Saved entries:
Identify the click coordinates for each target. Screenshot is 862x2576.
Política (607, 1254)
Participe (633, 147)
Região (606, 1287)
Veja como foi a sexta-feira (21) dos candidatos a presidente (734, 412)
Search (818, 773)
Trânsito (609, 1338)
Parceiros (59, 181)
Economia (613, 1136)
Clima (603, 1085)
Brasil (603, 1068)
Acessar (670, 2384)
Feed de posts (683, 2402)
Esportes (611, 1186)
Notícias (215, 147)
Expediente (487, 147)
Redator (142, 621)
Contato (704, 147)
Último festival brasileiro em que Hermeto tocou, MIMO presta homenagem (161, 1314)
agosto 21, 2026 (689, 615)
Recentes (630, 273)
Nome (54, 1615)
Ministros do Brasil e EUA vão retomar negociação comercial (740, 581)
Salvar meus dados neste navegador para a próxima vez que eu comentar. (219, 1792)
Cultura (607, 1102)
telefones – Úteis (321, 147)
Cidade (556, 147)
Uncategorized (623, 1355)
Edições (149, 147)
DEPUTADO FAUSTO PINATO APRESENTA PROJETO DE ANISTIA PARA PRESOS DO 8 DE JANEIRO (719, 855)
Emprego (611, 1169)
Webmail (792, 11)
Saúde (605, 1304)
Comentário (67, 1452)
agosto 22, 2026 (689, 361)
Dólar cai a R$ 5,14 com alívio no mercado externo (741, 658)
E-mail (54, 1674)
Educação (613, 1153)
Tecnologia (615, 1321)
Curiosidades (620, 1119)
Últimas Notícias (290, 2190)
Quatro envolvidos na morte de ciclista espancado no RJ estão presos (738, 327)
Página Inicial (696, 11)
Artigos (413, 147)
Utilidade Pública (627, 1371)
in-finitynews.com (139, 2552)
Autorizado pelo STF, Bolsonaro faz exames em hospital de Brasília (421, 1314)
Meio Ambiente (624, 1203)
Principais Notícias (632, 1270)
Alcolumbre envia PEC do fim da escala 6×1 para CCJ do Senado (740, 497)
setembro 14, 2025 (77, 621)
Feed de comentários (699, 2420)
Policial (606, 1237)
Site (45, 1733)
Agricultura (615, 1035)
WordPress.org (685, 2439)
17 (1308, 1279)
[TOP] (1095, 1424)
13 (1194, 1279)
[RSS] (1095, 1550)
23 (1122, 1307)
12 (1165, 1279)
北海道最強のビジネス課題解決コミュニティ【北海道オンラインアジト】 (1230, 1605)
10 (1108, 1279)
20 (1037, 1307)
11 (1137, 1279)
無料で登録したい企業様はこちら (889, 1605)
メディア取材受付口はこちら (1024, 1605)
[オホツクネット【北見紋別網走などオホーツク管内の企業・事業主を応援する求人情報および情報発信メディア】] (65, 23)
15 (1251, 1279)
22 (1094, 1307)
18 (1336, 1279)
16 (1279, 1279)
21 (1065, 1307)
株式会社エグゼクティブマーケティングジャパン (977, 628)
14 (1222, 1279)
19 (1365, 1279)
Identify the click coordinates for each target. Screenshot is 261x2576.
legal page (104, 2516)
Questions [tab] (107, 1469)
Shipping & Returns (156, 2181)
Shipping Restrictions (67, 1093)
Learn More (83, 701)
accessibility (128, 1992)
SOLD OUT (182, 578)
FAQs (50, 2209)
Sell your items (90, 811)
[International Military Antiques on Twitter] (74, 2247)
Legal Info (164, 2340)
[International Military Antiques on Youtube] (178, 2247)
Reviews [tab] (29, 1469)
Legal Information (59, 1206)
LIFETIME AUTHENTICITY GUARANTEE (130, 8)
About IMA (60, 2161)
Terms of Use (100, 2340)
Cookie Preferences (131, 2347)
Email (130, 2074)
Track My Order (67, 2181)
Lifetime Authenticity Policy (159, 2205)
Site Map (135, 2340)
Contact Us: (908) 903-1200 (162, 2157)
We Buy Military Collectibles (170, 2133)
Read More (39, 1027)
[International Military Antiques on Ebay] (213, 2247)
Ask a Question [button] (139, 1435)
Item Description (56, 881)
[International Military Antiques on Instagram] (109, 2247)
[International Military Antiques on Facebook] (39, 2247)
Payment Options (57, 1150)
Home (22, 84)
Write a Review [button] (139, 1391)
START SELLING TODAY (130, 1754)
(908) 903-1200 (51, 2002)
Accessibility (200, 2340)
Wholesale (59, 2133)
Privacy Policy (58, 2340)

- **Brief**
Return the entries above exactly as they were written.

- **Solution to the exercise**
Identify the click coordinates for each target. Screenshot is 862x2576.
Política (607, 1254)
Participe (633, 147)
Região (606, 1287)
Veja como foi a sexta-feira (21) dos candidatos a presidente (734, 412)
Search (818, 773)
Trânsito (609, 1338)
Parceiros (59, 181)
Economia (613, 1136)
Clima (603, 1085)
Brasil (603, 1068)
Acessar (670, 2384)
Feed de posts (683, 2402)
Esportes (611, 1186)
Notícias (215, 147)
Expediente (487, 147)
Redator (142, 621)
Contato (704, 147)
Último festival brasileiro em que Hermeto tocou, MIMO presta homenagem (161, 1314)
agosto 21, 2026 (689, 615)
Recentes (630, 273)
Nome (54, 1615)
Ministros do Brasil e EUA vão retomar negociação comercial (740, 581)
Salvar meus dados neste navegador para a próxima vez que eu comentar. (219, 1792)
Cultura (607, 1102)
telefones – Úteis (321, 147)
Cidade (556, 147)
Uncategorized (623, 1355)
Edições (149, 147)
DEPUTADO FAUSTO PINATO APRESENTA PROJETO DE ANISTIA PARA PRESOS DO 8 DE JANEIRO (719, 855)
Emprego (611, 1169)
Webmail (792, 11)
Saúde (605, 1304)
Comentário (67, 1452)
agosto 22, 2026 (689, 361)
Dólar cai a R$ 5,14 com alívio no mercado externo (741, 658)
E-mail (54, 1674)
Educação (613, 1153)
Tecnologia (615, 1321)
Curiosidades (620, 1119)
Últimas Notícias (290, 2190)
Quatro envolvidos na morte de ciclista espancado no RJ estão presos (738, 327)
Página Inicial (696, 11)
Artigos (413, 147)
Utilidade Pública (627, 1371)
in-finitynews.com (139, 2552)
Autorizado pelo STF, Bolsonaro faz exames em hospital de Brasília (421, 1314)
Meio Ambiente (624, 1203)
Principais Notícias (632, 1270)
Alcolumbre envia PEC do fim da escala 6×1 para CCJ do Senado (740, 497)
setembro 14, 2025 (77, 621)
Feed de comentários (699, 2420)
Policial (606, 1237)
Site (45, 1733)
Agricultura (615, 1035)
WordPress.org (685, 2439)
17 (1308, 1279)
[TOP] (1095, 1424)
13 (1194, 1279)
[RSS] (1095, 1550)
23 (1122, 1307)
12 (1165, 1279)
北海道最強のビジネス課題解決コミュニティ【北海道オンラインアジト】 (1230, 1605)
10 (1108, 1279)
20 (1037, 1307)
11 (1137, 1279)
無料で登録したい企業様はこちら (889, 1605)
メディア取材受付口はこちら (1024, 1605)
[オホツクネット【北見紋別網走などオホーツク管内の企業・事業主を応援する求人情報および情報発信メディア】] (65, 23)
15 (1251, 1279)
22 (1094, 1307)
18 (1336, 1279)
16 (1279, 1279)
21 (1065, 1307)
株式会社エグゼクティブマーケティングジャパン (977, 628)
14 (1222, 1279)
19 (1365, 1279)
Identify the click coordinates for each target. Screenshot is 261x2576.
legal page (104, 2516)
Questions [tab] (107, 1469)
Shipping & Returns (156, 2181)
Shipping Restrictions (67, 1093)
Learn More (83, 701)
accessibility (128, 1992)
SOLD OUT (182, 578)
FAQs (50, 2209)
Sell your items (90, 811)
[International Military Antiques on Twitter] (74, 2247)
Legal Info (164, 2340)
[International Military Antiques on Youtube] (178, 2247)
Reviews [tab] (29, 1469)
Legal Information (59, 1206)
LIFETIME AUTHENTICITY GUARANTEE (130, 8)
About IMA (60, 2161)
Terms of Use (100, 2340)
Cookie Preferences (131, 2347)
Email (130, 2074)
Track My Order (67, 2181)
Lifetime Authenticity Policy (159, 2205)
Site Map (135, 2340)
Contact Us: (908) 903-1200 (162, 2157)
We Buy Military Collectibles (170, 2133)
Read More (39, 1027)
[International Military Antiques on Ebay] (213, 2247)
Ask a Question [button] (139, 1435)
Item Description (56, 881)
[International Military Antiques on Instagram] (109, 2247)
[International Military Antiques on Facebook] (39, 2247)
Payment Options (57, 1150)
Home (22, 84)
Write a Review [button] (139, 1391)
START SELLING TODAY (130, 1754)
(908) 903-1200 (51, 2002)
Accessibility (200, 2340)
Wholesale (59, 2133)
Privacy Policy (58, 2340)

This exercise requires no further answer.